■ The problem
Produce word for word the lines of the data below running from the one that has "Screen dimensions: 523x392" to the one that has "Unlike Marina Pinkney's thank-you comment", inclusive, and no others.

■ Input data
============================================================
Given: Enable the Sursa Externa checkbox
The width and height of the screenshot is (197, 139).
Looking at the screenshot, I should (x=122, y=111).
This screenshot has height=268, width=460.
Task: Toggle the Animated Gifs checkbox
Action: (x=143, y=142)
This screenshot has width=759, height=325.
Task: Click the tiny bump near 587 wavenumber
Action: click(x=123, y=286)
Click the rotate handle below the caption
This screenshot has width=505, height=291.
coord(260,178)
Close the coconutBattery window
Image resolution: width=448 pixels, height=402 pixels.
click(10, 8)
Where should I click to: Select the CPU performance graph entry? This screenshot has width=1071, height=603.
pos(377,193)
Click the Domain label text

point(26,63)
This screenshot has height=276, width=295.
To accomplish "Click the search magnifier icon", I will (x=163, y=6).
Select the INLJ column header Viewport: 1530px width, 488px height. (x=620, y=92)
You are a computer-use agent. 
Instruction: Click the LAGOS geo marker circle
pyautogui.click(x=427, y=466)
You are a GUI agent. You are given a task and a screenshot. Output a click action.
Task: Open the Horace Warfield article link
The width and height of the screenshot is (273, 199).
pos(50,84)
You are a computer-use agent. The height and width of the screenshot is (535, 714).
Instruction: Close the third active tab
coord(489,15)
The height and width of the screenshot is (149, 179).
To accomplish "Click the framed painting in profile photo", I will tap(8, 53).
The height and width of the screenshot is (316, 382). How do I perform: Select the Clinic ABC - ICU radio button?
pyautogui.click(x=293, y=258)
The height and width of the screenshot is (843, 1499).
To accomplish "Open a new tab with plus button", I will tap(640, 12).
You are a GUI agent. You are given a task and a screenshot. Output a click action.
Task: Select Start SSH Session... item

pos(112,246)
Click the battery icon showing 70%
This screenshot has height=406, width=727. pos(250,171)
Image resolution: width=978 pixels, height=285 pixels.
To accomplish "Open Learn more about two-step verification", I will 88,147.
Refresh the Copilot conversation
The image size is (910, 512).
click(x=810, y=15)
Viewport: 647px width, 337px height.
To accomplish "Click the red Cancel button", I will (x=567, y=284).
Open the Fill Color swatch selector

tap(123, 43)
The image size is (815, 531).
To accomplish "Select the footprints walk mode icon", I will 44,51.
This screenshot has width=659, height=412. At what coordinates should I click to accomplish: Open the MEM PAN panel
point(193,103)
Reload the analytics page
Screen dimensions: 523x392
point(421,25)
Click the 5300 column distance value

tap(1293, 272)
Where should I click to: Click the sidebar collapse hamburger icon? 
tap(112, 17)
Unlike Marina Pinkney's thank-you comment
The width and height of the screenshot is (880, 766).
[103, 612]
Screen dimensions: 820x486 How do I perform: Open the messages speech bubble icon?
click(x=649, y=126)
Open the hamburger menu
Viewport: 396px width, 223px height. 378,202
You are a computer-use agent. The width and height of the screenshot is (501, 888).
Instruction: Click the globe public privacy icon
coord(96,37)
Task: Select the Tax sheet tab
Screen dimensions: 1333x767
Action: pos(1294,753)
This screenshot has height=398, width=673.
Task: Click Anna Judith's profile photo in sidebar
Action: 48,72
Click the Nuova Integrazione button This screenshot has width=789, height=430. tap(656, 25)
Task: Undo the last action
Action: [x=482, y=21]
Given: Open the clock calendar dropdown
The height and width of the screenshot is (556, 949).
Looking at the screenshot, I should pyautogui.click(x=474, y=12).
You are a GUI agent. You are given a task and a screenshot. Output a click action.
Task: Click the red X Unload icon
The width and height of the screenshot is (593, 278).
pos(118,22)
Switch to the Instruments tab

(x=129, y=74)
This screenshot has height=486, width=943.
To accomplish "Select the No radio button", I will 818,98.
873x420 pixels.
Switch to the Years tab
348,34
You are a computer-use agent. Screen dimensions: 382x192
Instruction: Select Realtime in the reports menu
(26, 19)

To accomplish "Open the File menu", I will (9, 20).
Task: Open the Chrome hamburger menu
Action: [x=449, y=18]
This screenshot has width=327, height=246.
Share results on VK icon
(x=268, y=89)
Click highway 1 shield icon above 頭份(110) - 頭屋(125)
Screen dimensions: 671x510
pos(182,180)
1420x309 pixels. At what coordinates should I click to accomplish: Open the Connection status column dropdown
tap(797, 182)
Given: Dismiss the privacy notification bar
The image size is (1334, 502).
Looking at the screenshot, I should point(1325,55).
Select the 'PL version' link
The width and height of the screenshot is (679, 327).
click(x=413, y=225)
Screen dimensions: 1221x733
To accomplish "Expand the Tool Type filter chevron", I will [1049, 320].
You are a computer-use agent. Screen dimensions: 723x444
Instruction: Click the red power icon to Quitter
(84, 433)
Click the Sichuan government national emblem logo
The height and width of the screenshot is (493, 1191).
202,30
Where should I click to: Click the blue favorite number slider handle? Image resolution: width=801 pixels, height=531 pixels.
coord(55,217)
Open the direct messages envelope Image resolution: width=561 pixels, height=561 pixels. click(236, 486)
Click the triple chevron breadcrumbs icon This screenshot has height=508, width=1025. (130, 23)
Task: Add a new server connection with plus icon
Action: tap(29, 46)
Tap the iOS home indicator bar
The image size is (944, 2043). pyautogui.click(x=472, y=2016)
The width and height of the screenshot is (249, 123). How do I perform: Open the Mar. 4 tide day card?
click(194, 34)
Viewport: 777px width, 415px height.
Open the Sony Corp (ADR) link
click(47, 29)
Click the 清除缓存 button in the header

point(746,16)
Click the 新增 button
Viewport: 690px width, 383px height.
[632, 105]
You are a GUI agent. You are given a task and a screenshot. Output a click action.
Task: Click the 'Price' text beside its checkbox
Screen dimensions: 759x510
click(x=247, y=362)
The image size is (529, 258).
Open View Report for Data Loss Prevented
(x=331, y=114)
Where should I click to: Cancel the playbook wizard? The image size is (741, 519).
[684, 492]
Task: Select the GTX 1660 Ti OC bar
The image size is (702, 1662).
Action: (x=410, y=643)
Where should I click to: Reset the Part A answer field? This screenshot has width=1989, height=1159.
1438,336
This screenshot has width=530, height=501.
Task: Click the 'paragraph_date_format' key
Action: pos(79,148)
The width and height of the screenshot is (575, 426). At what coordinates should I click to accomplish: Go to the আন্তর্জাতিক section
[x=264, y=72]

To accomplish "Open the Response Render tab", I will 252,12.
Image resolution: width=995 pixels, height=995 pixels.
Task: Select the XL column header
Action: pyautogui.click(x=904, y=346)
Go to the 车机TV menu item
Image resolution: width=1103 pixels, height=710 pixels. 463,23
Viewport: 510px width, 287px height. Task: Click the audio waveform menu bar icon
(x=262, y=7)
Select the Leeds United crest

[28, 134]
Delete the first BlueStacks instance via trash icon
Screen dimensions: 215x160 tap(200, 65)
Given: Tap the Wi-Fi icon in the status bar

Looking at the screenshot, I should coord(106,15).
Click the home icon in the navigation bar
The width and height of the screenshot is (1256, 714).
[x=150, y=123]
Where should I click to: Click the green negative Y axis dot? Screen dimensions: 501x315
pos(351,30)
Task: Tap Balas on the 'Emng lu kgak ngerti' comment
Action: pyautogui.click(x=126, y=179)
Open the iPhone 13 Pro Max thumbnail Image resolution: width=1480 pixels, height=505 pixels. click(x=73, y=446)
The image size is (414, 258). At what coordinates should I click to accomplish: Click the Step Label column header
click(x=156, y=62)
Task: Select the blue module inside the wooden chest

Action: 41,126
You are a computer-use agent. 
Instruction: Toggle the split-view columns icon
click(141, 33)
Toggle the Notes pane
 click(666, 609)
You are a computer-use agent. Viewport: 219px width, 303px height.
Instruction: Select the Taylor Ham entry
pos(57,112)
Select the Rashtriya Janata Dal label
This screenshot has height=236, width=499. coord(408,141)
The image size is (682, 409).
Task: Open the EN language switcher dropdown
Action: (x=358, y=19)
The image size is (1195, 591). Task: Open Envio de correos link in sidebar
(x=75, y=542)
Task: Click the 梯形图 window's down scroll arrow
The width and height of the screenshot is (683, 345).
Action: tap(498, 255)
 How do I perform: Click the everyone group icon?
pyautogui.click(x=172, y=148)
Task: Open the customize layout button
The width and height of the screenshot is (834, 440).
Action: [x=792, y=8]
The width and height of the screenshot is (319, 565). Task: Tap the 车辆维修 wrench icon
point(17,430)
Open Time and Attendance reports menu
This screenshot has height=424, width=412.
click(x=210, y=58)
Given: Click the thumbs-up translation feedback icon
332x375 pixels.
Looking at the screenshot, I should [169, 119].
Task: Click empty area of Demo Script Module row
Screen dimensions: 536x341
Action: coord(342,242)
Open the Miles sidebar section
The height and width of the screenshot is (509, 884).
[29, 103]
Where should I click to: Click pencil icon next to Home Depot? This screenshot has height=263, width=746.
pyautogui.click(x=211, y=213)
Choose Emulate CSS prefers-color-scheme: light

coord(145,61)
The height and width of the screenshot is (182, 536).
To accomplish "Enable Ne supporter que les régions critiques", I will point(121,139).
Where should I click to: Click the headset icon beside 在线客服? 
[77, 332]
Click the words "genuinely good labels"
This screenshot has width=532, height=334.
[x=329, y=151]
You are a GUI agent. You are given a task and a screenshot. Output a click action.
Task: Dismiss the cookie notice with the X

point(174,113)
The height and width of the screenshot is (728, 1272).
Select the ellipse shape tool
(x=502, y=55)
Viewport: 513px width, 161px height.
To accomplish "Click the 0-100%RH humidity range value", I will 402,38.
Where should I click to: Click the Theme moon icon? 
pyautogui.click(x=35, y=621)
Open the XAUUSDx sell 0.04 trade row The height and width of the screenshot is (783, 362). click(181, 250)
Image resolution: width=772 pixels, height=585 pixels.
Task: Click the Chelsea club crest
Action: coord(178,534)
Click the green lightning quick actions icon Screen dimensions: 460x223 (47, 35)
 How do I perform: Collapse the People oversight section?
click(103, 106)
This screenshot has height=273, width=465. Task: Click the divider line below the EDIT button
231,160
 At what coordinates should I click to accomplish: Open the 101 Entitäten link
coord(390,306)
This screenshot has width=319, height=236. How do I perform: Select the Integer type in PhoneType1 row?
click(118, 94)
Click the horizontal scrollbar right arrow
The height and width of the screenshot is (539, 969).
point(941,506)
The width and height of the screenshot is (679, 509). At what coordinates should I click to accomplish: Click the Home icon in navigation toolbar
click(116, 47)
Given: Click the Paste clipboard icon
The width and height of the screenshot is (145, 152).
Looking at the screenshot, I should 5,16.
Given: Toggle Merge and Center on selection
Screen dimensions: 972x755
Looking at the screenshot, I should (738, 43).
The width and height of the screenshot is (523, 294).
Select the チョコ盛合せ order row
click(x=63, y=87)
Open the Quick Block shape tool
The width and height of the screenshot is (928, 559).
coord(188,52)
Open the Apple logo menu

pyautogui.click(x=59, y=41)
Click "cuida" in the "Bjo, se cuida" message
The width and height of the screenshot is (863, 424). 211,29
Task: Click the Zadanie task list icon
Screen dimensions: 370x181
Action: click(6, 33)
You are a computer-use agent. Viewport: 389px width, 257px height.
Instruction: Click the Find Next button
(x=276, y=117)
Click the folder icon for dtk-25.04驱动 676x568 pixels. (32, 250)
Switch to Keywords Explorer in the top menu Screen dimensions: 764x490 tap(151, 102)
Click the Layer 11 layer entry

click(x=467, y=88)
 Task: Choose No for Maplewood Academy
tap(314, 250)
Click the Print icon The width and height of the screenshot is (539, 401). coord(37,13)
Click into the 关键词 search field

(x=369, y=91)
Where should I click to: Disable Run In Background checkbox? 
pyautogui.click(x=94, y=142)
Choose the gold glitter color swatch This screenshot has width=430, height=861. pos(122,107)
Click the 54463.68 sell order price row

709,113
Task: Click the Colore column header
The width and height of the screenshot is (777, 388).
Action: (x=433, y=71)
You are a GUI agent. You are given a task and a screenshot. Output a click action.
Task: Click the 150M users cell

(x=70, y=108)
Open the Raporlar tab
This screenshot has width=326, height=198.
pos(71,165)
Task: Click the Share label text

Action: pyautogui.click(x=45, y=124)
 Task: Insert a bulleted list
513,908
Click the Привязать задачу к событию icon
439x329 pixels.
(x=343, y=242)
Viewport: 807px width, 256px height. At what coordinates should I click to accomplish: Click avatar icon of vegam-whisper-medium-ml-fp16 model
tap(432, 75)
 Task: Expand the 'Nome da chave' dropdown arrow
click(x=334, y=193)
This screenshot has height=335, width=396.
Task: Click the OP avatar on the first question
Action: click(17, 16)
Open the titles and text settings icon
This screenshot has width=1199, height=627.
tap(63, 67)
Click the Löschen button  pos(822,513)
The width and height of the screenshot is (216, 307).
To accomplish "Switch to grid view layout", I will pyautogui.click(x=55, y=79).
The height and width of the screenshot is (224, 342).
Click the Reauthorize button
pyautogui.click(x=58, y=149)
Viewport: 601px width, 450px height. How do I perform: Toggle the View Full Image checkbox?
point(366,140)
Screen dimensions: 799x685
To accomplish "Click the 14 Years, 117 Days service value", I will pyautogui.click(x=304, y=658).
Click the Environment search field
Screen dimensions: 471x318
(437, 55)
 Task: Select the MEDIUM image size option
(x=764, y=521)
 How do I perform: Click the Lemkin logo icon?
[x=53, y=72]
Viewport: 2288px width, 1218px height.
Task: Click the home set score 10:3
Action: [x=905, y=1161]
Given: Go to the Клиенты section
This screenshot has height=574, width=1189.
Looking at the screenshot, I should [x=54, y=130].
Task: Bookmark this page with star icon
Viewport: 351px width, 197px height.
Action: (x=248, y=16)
============================================================
■ Answer below
Screen dimensions: 523x392
point(421,25)
Click the 5300 column distance value

tap(1293, 272)
Where should I click to: Click the sidebar collapse hamburger icon? 
tap(112, 17)
Unlike Marina Pinkney's thank-you comment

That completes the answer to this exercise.